Venue
Zabludowicz Collection London
Location
South East England

Art Without A Heart

Last night I attended Future Map 10, an event that couldn’t help raising expectations by strap-lining itself as: ‘Showcasing the finest talent from the University of the Arts London’. Always, a mistake to promise what one can’t deliver.

Held at the Zabludowicz Collection, a former Methodist Chapel built in the late 1860’s, one was immediately struck by how this elegant Corinthian-style former temple of religion had been transformed into a temple to high art. And what kind of art? A slick, stylish, professionalised art – art without a heart – symbolised perhaps by Jess Blackstone’s polished-looking: 1000pcsx100mm cubes (+/- 20mm tolerance). A piece made up of two refrigeration units, facing one another, filled with square slabs of set concrete. Was it clever, and momentarily intriguing? Yes, but no pun intended, it left me cold. I could muster no feeling.

Similarly, Josh Baum’s Instrument for reading Heraclitus and Instrument for observing water bounce were clever, witty and, even, scientific. Precision physical manifestations of watching water move. Yet, one was reminded of rich-boys toys. Gleaming concrete and glass corporate offices where sets of low-slung silver ball-bearing-like balls set in a metal frame, the first and the last, clicking methodically, backwards and forwards, backwards and forwards.

Did either comment on where we are today? ‘And now, what days are these?’[i]

I don’t think so.

Chandelier: Hair Filament by Youn Joo (Dari) Bae was beautiful, and, on close examination, it became apparent the glass filaments were filled with hair. But, so what?

‘Didn’t it make you think of the holocaust?’ A University of the Arts employee asked?

‘Yes … perhaps …. fleetingly … but again: so what? It didn’t move me. Not like walking into Miroslaw Balka’s Tate Modern tunnel of darkness: How it is.’

Okay, so it is unfair to make such comparisons. But chandeliers seen as repositories of memory or symbols of power and capitalism, haven’t we moved on? Everyone can own a chandelier now. Just pop into your local home-improvement store. I wondered had the artist seen the 2009 exhibition by recent RCA graduate, Jodie Carey, at the Towner art gallery, where three massive chandeliers were created from replicas of human bones? [ii]

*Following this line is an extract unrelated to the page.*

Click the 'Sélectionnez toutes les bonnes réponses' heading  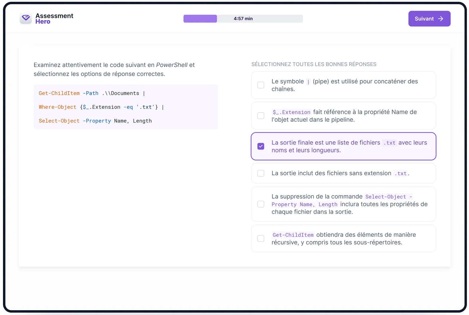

However, the low point was Lucia Rivero’s Sway, which featured two electric hairdryers entwined by their cords and electrical current, causing them to twist and gyrate together, while music played and their shadows were cast upon the wall. Perhaps an interesting experiment in the artist’s own studio, but surely not one of the best MA Fine Art examples Central St Martins could muster.

Only Sofie Alsbo’s film Tribe Absurdia that reconfigured Elvis, to dance to the throbbing, perpetual beat of an African drum, had any authority, or a life-force that made my companion and I smile and feel something akin to relief from further slickness, and perhaps even a little joy, momentarily.

Nothing else moved me, or my companion. In fact we were deeply unmoved by this cold, calculated, stylish display of what? Posturing? It felt like an exhibition of artists trying too hard to come up with the next good-to-go idea, to fit the snappy, get-it-and-go mentality. A generation with an attention span shrunk to that of a flea.

And where was the hand of the artist?

In this exhibition, the artists personal mark was missing, there was nothing hand-made, that I could see, no work on paper or canvas? Was that a unanimous University of the Arts decision to show no painting in 2011, or was it just an unhappy accident? A lack of communication between the six colleges that make up ‘Europe’s largest university for the creative arts’? [iii]

And where was the emotion, the feeling, any nod to the dismal days we are experiencing now, or the dark post 9/11 decade we have just lived through?

As usual, I seem to have more questions than answers.

ends

[i] Quote from Henry Perowne, lead character in the 2005 novel, Saturday, by Ian McEwan.